Black men are a bunch of raping, thieving thugs.
Of course this is untrue, not all black men fit this profile, but the stereotype is valid.
Both examples do not reflect racist remarks, but rather stereotyping. Below is an article on stereotyping.
What Is Stereotyping?
What people call “stereotypes” are what scientists call “empirical generalizations,” (What I call the preponderance of probablity) and they are the foundation of scientific theory. That’s what scientists do; they make generalizations (Deductive reasoning). Many stereotypes are empirical generalizations with a statistical basis and thus on average tend to be true.
If stereotypes were not true, they wouldn't be stereotypes.
The only problem with stereotypes and empirical generalizations is that they are not always true for all individual cases. They are generalizations, not invariant laws. There are always individual exceptions to stereotypes and empirical generalizations. The danger lies in applying the empirical generalizations to individual cases, which may or may not be exceptions.
But these individual exceptions do not invalidate the
An observation, if true, becomes an empirical generalization until someone objects to it, and then it becomes a stereotype. For example, the statement “Men are taller than women” is an empirical generalization. It is in general true, but there are individual exceptions. There are many men who are shorter than the average woman, and there are many women who are taller than the average man, but these exceptions do not make the generalization untrue. Men on average are taller than women in every human society. Everybody knows this, but nobody calls it a stereotype because it is not unkind to anybody. Men in general like being taller than women, and women in general like being shorter than men.

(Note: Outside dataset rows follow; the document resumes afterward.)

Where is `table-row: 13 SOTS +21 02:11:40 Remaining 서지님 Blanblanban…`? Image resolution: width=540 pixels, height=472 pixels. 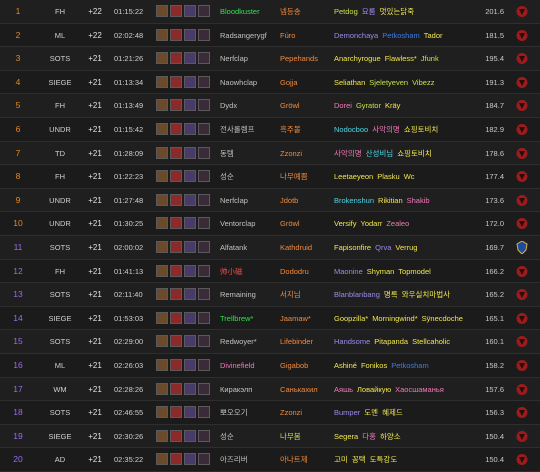 table-row: 13 SOTS +21 02:11:40 Remaining 서지님 Blanblanban… is located at coordinates (270, 295).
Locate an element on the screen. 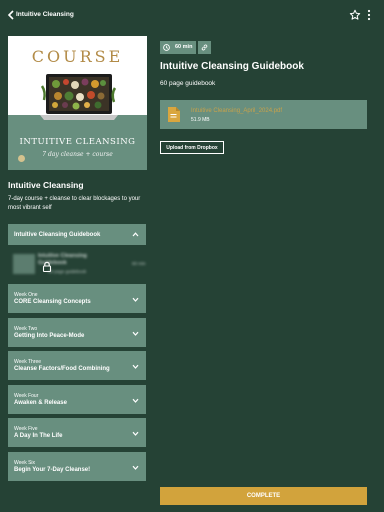  lesson-duration: 60 min is located at coordinates (139, 264).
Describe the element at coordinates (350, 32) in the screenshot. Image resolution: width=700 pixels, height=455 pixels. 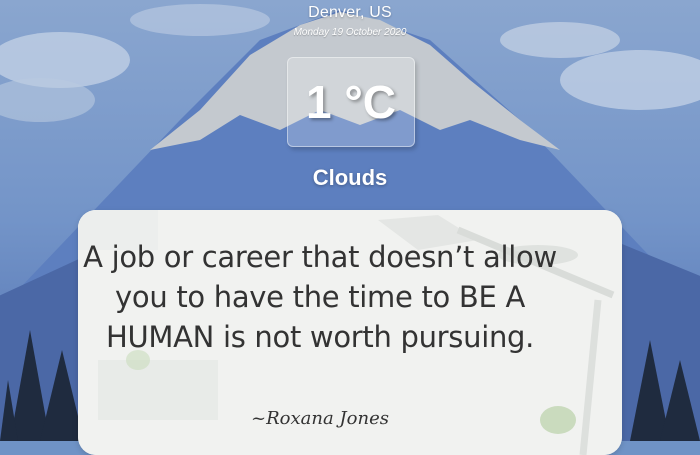
I see `date-label: Monday 19 October 2020` at that location.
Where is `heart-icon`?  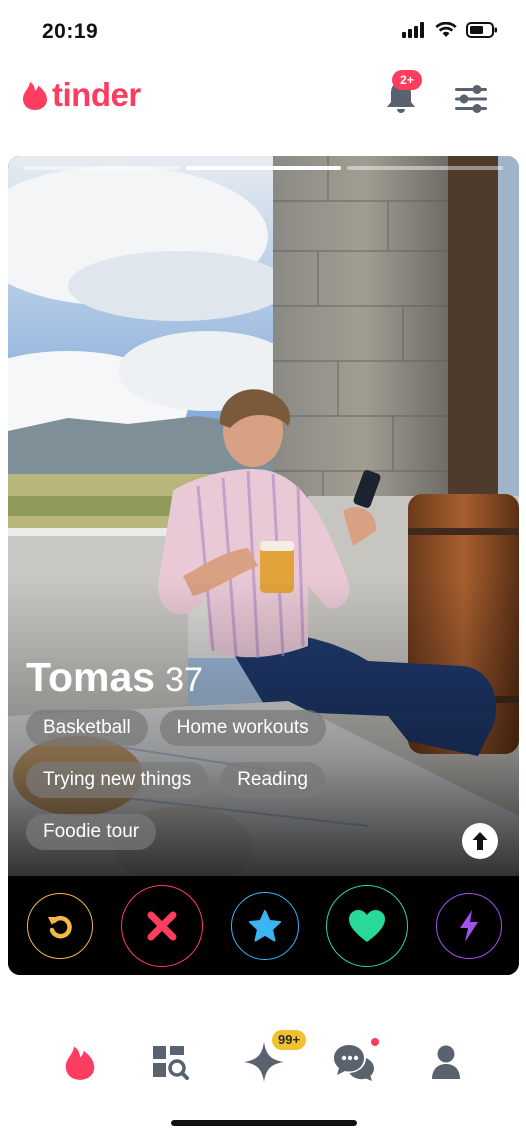 heart-icon is located at coordinates (368, 926).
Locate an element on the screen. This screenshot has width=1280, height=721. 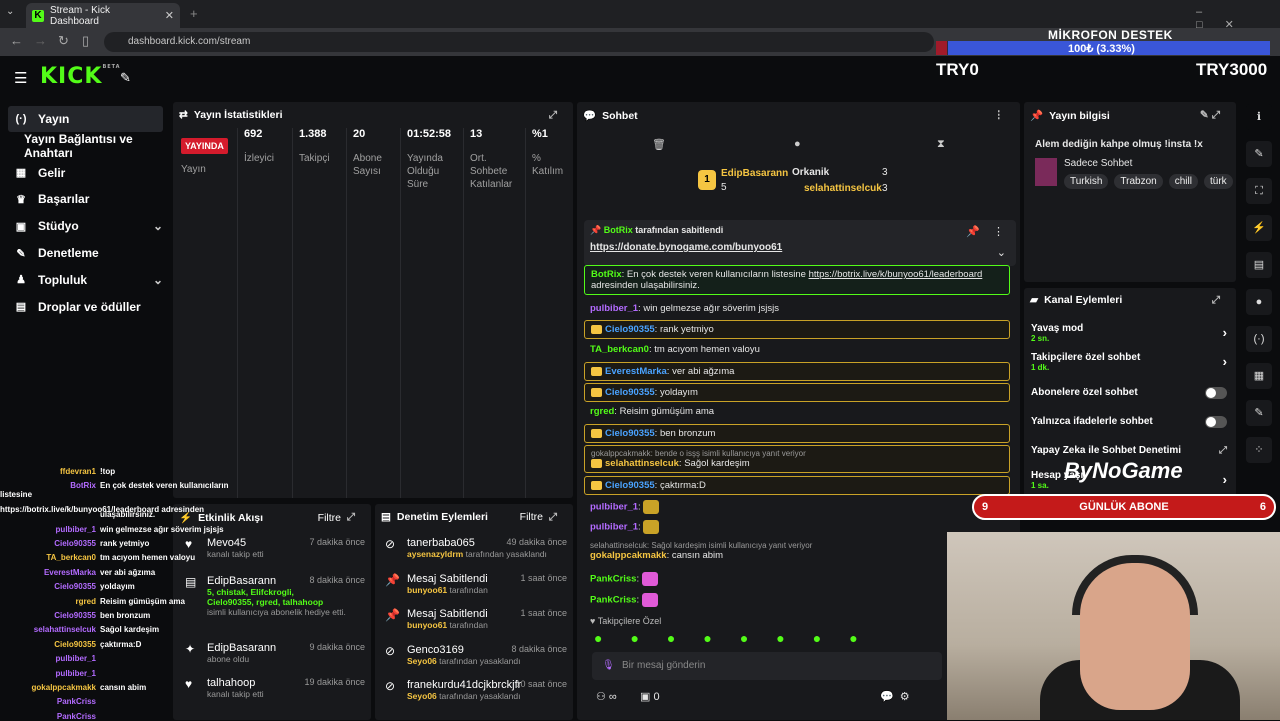
mod-filter: Filtre is located at coordinates (532, 517).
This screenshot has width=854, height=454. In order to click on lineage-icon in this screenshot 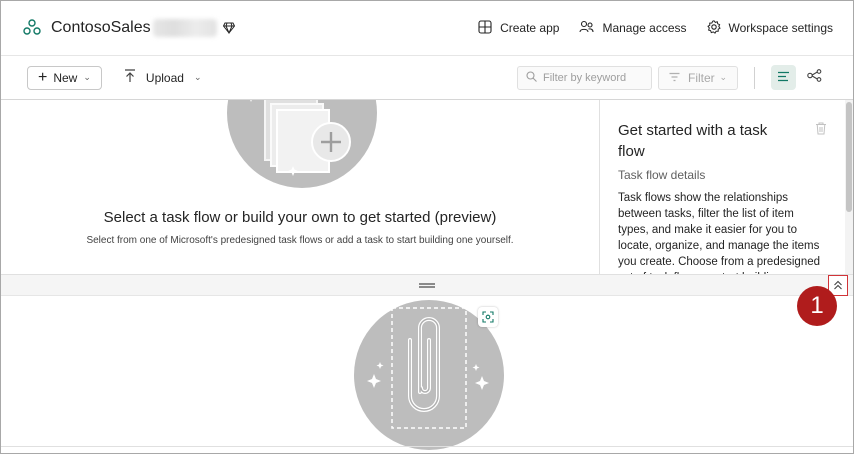, I will do `click(814, 78)`.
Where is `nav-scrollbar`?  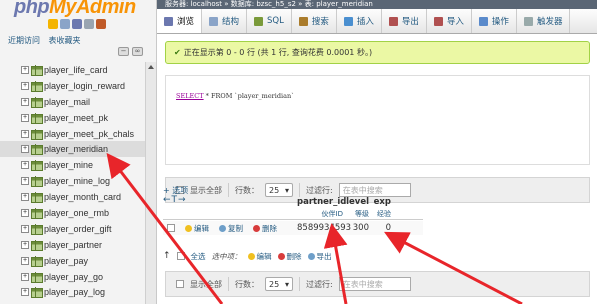 nav-scrollbar is located at coordinates (150, 183).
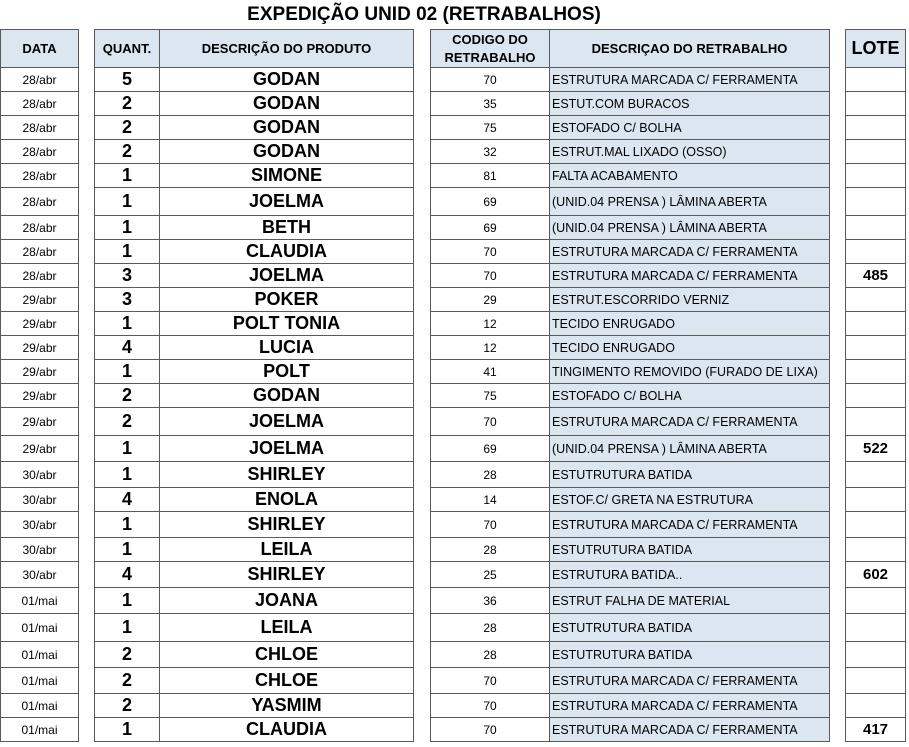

However, as soon as one turns this around and makes a slightly different, yet equally true, observation that “Women are fatter than men,” it becomes a stereotype because nobody, least of all women, wants to be considered fat. But it is true nonetheless; women have a higher percentage of body fat than men throughout the life course (and there are evolutionary reasons for this as well). Once again, there are numerous individual exceptions, but the generalization still holds true at the population level.
Stereotypes and empirical generalizations are neither good nor bad, desirable nor undesirable, moral nor immoral. They just are. Stereotypes do not tell us how to behave or treat other people (or groups of people). Stereotypes are observations about the empirical world, not behavioral prescriptions. One may not infer how to treat people from empirical observations about them.

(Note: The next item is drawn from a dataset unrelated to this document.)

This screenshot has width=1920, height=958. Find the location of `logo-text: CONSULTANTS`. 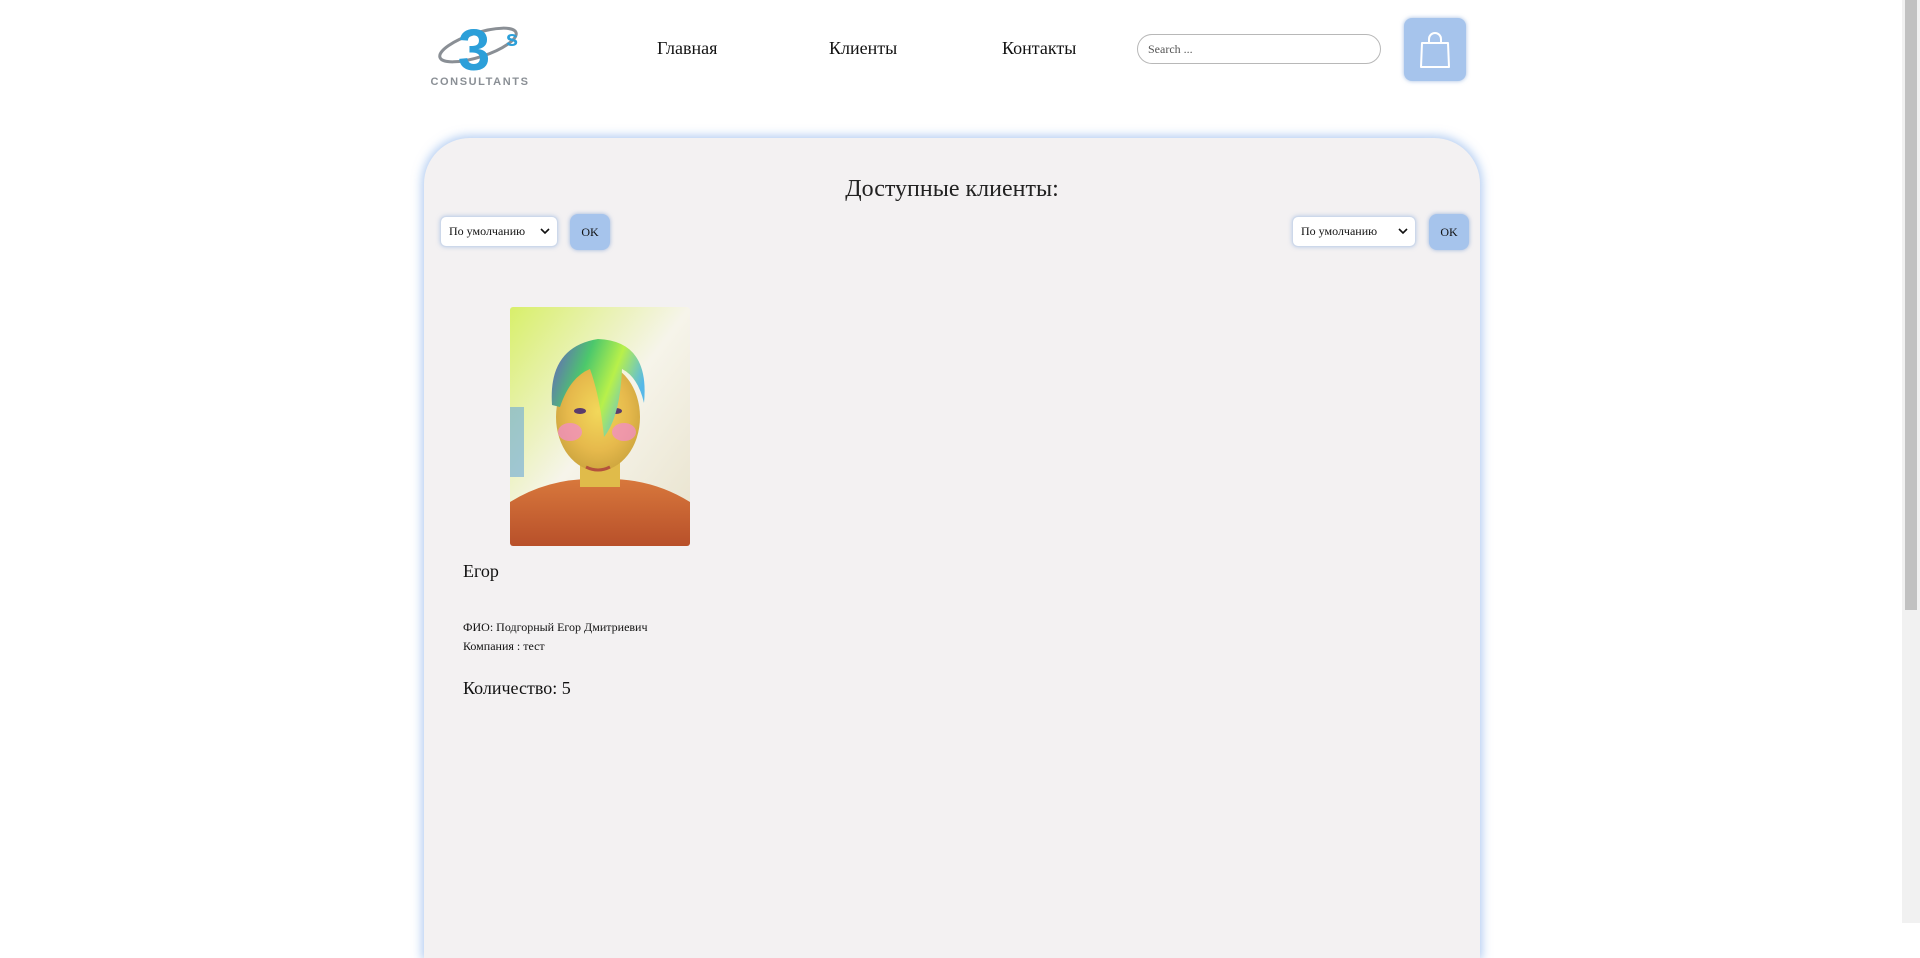

logo-text: CONSULTANTS is located at coordinates (480, 82).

Stereotypes tell us what groups of people tend to be or do in general; they do not tell us how we ought to treat them.
Once again, there is no place for “ought” in science.

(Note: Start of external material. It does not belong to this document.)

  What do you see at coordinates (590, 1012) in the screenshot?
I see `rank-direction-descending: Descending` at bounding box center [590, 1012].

As empirical generalizations borne of the observations and experiences of millions of individuals, most stereotypes are on the whole true. If they are not true, they cannot survive long as stereotypes. Nonetheless, theory and research in evolutionary psychology have overturned a few stereotypes and shown them to be false.
So is it wrong to hold a stereotype?
Of course not. It is our way of short circuiting mental processes. You wouldn't survive very long if you required a solid body of evidence on every individual prior to taking action; but of course the Libbies will make you feel guilty for stereotyping. What you need, though, is personal honesty. Recognise when you have made a mistake, and judge individuals on their merits. On this basis, you may even find that you will have a black/muslim/gay friend.
If a group of black youths walk towards me, in a lower socio-economic area, it would be imprudent not to cross the street; not racist.
If you ignored this short circuiting system, you may get a Noddy badge from some, but you will incur a lot of hardship and your "gut feel" will be absent.